** Dataset **
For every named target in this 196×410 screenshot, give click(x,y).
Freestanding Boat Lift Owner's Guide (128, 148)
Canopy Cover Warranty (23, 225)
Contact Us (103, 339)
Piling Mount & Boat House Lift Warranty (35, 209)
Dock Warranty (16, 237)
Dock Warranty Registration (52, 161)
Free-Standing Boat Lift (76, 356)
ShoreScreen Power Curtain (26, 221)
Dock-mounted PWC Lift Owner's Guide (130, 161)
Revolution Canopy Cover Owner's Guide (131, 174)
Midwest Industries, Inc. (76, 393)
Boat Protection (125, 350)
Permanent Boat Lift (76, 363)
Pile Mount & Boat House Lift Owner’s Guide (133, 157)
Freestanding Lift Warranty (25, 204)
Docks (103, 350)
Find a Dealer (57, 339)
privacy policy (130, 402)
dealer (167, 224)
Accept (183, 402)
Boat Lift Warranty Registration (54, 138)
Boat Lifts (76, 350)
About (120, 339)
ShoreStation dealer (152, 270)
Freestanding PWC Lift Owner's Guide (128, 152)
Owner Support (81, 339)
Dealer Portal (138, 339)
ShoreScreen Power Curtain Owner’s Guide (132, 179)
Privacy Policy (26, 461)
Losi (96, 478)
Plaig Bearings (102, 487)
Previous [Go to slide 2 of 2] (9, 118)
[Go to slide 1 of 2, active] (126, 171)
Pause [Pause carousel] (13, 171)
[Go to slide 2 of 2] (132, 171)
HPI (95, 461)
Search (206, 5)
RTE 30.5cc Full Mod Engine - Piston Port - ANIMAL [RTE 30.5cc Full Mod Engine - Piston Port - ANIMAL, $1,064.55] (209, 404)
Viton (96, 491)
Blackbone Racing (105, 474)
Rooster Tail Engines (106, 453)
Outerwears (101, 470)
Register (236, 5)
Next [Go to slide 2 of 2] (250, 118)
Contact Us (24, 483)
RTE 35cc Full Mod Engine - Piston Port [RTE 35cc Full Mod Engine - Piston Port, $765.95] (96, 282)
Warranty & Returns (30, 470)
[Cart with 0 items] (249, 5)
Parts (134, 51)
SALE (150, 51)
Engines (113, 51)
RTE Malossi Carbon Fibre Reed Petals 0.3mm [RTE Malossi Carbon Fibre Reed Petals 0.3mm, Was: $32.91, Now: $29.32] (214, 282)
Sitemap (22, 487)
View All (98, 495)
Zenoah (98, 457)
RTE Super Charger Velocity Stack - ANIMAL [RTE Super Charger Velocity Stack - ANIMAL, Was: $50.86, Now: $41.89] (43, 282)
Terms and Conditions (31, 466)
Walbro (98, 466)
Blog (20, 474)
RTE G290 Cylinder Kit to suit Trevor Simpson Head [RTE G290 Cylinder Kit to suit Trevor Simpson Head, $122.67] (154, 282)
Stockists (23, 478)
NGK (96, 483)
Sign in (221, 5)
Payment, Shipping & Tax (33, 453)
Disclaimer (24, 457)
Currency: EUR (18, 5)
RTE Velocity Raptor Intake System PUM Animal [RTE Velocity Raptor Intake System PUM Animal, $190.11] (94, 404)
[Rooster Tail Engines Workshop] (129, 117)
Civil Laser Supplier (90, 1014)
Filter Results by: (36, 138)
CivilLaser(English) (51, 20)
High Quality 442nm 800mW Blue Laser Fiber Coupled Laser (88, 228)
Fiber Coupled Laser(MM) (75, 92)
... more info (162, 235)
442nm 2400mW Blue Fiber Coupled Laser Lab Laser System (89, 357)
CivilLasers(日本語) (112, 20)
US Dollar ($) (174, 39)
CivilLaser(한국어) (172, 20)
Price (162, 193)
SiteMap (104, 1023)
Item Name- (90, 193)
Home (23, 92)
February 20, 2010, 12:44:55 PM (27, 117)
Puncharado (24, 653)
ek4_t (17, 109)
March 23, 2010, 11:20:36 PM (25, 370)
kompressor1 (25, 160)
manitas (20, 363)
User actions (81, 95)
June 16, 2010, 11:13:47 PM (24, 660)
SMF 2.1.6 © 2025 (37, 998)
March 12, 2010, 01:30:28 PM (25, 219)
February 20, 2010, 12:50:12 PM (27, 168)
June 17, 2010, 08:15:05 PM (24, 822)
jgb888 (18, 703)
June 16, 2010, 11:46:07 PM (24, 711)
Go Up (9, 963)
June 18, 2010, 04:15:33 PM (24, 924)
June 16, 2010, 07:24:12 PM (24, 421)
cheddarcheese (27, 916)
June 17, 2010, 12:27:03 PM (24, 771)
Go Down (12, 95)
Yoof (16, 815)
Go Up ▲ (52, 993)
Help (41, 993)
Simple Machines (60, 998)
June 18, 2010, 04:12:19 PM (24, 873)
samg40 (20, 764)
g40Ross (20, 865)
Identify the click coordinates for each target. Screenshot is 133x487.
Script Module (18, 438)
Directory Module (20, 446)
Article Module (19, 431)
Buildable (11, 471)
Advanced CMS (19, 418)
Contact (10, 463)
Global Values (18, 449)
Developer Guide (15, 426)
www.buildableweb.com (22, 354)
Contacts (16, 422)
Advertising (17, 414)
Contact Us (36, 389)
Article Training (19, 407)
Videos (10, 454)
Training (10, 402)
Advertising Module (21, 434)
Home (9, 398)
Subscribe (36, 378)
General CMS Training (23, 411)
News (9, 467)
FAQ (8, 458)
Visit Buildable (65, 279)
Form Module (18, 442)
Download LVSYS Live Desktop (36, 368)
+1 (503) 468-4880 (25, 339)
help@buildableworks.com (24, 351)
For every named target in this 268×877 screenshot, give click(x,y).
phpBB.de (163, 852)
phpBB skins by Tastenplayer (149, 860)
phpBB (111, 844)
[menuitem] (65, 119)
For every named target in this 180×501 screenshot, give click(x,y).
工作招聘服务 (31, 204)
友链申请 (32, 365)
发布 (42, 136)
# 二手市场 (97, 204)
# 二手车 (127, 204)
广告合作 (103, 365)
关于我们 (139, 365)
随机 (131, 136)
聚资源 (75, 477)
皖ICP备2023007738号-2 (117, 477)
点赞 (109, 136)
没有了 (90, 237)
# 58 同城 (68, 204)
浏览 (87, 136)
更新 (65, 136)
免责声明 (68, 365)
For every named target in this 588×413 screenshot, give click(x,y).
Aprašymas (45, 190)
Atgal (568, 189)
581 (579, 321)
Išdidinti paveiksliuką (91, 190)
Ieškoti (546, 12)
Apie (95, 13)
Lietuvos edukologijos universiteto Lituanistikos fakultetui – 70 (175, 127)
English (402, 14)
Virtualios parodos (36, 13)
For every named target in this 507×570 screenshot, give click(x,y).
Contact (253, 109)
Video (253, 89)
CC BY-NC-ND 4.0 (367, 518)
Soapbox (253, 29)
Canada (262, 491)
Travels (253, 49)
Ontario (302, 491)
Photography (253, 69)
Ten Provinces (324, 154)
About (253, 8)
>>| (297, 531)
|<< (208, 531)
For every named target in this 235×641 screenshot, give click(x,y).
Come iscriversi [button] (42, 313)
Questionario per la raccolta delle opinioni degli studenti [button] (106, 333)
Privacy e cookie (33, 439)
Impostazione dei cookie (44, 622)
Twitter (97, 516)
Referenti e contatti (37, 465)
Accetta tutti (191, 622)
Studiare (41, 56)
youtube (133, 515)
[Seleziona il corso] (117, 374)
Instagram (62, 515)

** What to produce **
Gather every line in the items above that contains the string "Tail", and copy each one in full.

** Response to this task **
Rooster Tail Engines (106, 453)
[Rooster Tail Engines Workshop] (129, 117)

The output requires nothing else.